Chodzi o sytuację, kiedy komornik ma informację, że dłużnik korzysta z danej rzeczy i na tej podstawie ją zajmuje. Ale o tym, że z ciągnikiem pana Radosława jego zadłużony sąsiad nie ma nic wspólnego komornika przekonywali wszyscy: policja, rodzina pana Radosława, a nawet sam sąsiad. Na próżno. Komornik ciągnik zabrał z posesji i szybko sprzedał go w komisie za 40 tys. zł., mimo że zdaniem właściciela, był wart prawie 100 tys. zł.

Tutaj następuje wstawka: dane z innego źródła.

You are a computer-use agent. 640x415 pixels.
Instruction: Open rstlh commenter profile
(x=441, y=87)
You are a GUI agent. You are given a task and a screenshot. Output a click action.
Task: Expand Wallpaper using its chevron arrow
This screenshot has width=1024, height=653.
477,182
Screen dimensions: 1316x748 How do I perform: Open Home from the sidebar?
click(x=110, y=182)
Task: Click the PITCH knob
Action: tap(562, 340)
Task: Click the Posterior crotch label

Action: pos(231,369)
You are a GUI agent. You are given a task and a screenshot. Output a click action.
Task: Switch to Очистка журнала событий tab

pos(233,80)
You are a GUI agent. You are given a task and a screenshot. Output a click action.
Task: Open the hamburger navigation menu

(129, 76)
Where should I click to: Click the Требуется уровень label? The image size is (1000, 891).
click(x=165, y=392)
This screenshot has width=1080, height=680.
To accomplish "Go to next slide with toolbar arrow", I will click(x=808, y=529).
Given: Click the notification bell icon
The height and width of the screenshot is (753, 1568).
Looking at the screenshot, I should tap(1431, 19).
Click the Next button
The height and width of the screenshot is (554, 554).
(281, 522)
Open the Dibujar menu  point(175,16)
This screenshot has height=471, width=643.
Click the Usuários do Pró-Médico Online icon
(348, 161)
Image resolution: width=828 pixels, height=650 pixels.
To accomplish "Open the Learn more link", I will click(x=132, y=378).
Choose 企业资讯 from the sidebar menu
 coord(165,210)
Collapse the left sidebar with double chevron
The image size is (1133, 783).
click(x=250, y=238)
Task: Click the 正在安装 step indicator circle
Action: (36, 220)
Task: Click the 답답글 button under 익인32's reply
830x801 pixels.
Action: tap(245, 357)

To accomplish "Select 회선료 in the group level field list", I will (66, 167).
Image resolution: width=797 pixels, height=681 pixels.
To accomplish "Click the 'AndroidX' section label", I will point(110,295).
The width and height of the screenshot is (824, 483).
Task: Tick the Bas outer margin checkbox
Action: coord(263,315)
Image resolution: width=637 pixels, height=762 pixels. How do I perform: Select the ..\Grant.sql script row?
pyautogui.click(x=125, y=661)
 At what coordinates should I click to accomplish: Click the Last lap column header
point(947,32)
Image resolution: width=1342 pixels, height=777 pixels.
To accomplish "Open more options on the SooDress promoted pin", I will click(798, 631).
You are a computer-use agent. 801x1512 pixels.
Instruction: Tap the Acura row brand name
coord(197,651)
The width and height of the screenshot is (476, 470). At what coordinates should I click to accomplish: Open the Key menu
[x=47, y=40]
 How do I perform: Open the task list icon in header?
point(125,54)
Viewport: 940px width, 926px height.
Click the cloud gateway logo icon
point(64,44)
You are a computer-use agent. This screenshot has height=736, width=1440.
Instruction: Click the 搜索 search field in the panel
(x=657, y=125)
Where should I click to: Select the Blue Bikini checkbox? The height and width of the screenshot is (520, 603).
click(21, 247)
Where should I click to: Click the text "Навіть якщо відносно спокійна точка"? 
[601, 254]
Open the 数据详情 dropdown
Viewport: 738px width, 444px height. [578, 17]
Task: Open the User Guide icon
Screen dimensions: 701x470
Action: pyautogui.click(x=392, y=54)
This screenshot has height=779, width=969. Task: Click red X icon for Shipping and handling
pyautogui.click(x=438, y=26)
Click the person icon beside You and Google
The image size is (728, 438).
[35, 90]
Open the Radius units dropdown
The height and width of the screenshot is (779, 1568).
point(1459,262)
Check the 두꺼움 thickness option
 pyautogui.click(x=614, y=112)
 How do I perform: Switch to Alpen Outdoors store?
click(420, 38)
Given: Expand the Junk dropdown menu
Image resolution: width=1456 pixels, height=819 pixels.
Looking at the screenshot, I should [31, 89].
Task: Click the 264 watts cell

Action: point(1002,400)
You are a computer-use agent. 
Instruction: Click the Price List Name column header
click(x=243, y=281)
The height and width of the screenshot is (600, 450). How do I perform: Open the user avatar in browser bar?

„Traktuję to jak zwykły rozbój”
Adwokat Radosława Zaremby nie może uwierzyć, że urzędnik państwowy tak potraktował niewinnego człowieka. – Podejmujemy takie kroki prawne, jakie podejmuje się wobec przestępców, bo ja traktuję, że jest to rozbój – powiedział Lech Obara, adwokat Radosława Zaremby.
Mecenas złożył wniosek o wszczęcie wobec komornika postępowania dyscyplinarnego, domaga się odszkodowania i zawiadomił prokuraturę o popełnieniu przez komornika przestępstwa. Komornikowi grożą trzy lata więzienia.
Rolnik nie ma teraz czym pracować na roli
Poszkodowany rolnik martwi się jednak, że zanim zostaną wykonane czynności on i jego rodzina naprawdę popadną w długi, bo na gospodarstwie bez ciągnika wiele nie zdziała. – Za trzy miesiące trzeba wejść w pole, ja nie będę miał czym. Mówię tak jak jest, bo inny sąsiad będzie się bał mi pomóc (…), powie: ja ci pomogę, a komornik przyjdzie i mi zabierze ciągnik – mówi Radosław Zaremba.
Dlaczego żaden z kandydatów na posła, prezydenta itp. nigdy nie obiecuje, że jakikolwiek urzędnik państwowy będzie odpowiadał materialnie za swoje czyny i decyzje?